### What to do
Check every line of the data for the word "link", and copy those that have it.

[Stored data entries]
- Opening Delimiter -

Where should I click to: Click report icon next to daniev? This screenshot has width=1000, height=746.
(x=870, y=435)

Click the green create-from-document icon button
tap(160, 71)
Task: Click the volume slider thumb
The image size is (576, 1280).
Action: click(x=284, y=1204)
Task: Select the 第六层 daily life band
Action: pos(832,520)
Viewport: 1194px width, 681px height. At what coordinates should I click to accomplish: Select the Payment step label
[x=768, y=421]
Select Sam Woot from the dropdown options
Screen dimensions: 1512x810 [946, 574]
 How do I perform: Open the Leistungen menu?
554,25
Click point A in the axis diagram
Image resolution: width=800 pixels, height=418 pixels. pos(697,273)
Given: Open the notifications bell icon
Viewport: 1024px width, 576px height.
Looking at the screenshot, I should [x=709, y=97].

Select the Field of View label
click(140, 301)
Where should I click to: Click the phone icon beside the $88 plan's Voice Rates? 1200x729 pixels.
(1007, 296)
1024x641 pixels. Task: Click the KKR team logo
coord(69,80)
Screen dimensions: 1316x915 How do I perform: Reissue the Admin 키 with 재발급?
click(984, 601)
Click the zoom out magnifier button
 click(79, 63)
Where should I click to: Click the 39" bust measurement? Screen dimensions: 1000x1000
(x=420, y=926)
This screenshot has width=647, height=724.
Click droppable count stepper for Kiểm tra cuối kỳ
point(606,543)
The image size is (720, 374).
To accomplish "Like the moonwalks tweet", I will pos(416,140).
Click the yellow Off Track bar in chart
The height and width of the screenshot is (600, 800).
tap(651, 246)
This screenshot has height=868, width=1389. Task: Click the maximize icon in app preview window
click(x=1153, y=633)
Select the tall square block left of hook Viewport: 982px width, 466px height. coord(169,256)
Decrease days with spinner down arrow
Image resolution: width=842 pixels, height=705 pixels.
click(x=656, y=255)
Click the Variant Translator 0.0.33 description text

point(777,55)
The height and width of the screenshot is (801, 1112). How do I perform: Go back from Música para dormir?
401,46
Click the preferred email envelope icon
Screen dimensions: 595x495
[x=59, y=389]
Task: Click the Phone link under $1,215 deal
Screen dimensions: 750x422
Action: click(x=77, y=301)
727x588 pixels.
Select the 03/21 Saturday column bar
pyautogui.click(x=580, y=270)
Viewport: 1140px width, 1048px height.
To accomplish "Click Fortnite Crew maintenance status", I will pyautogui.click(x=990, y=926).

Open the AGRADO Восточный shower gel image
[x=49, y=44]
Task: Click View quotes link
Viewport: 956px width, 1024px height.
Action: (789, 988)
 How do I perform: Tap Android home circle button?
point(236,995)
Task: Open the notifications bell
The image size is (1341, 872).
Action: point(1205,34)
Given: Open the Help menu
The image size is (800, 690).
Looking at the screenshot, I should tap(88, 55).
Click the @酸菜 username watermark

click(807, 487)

- Closing Delimiter -

### Written response
Task: Click the Phone link under $1,215 deal
Task: Click View quotes link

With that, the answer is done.